Indian Protests in Westminster

One of the great things about photography is that you meet people and learn things, and at the protest by CasteWatchUK and the Dalit Solidarity Network I learnt a little about Dr B R Ambedkar (1891-1956) which led me when I got home to find out more about him on the web – and you can read a little of what I found in Outlaw Caste Discrimination on My London Diary, with quite a few pictures from the event.

Through several friends over the years I’ve known something of the problems faced by Dalits in India, and it was good to be able to cover the protest about caste discrimination here in the UK, something I know has been strongly felt by some communities here, particularly the Ravidass, whose March against Caste Discrimination I photographed in 2009.

The government policy – perhaps based on advice from groups dominated by those in higher castes – to reject legislation and simply have an education programme called ‘Talk For A Change’ was overturned for the second time by the House of Lords, who on the day of the protest again voted for caste to be treated legally as an aspect of race. Around ten days later the government finally accepted defeat and tabled an amendment accepting this – good news for the 400,000 or so (though estimates differ widely) Dalits or ‘untouchables’ living in the UK who will soon be protected.

After photographing this protest, I walked up Whitehall to a group of Sikhs protesting opposite Downing St in a vigil calling for justice in India and an end to the death penalty and in particular to get the UK Prime Minister to argue the human rights case with Indian Prime Minister Manmohan Singh and to put pressure on him both to stop capital punishment completely in India and to prevent the hanging of Professor Bhullar, on death row in India for 18 years, whose execution is thought likely to be imminent.

Talking to the people there they told me that the police had expressed concerns about their presence there for the funeral of former PM Thatcher whose hearse was to pass along Whitehall the following morning.

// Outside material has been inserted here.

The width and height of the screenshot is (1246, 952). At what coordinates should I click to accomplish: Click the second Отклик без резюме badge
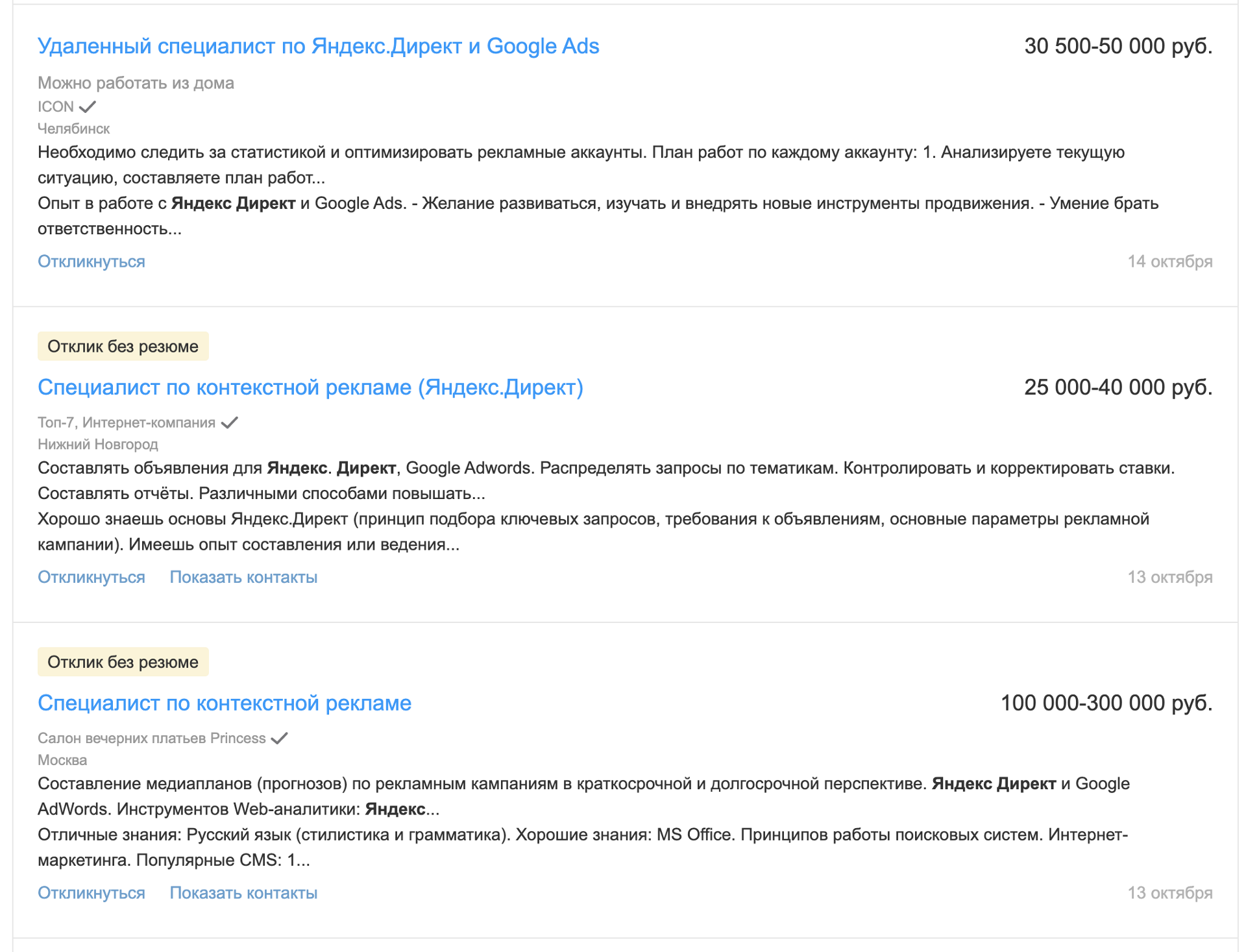(x=123, y=662)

Later I was please to find that the police had not attempted to clear the protest, which was still continuing when I went past ten days later.

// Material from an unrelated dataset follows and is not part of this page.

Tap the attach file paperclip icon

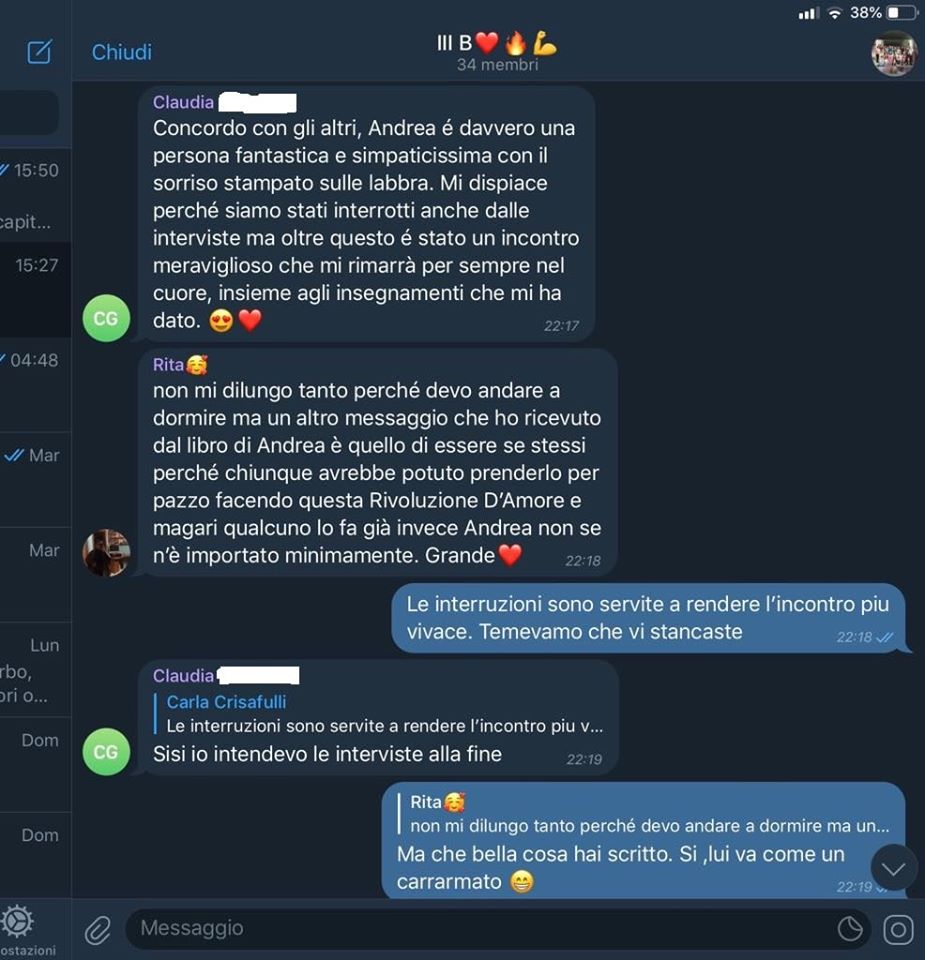point(98,930)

While it was easy to photograph the large and active protest by Dalits in Parliament Square it was harder to find a strong image with the Sikh vigil, and I wasn’t very happy with my images – in Don’t Hang Prof Bhullar. Without setting something up there seemed nothing much I could do, and setting something up would I think compromise the whole basis of my work. This is a vigil where nothing much happens most of the time, and my record of it shows nothing much happening. Though it doesn’t make good ‘news’.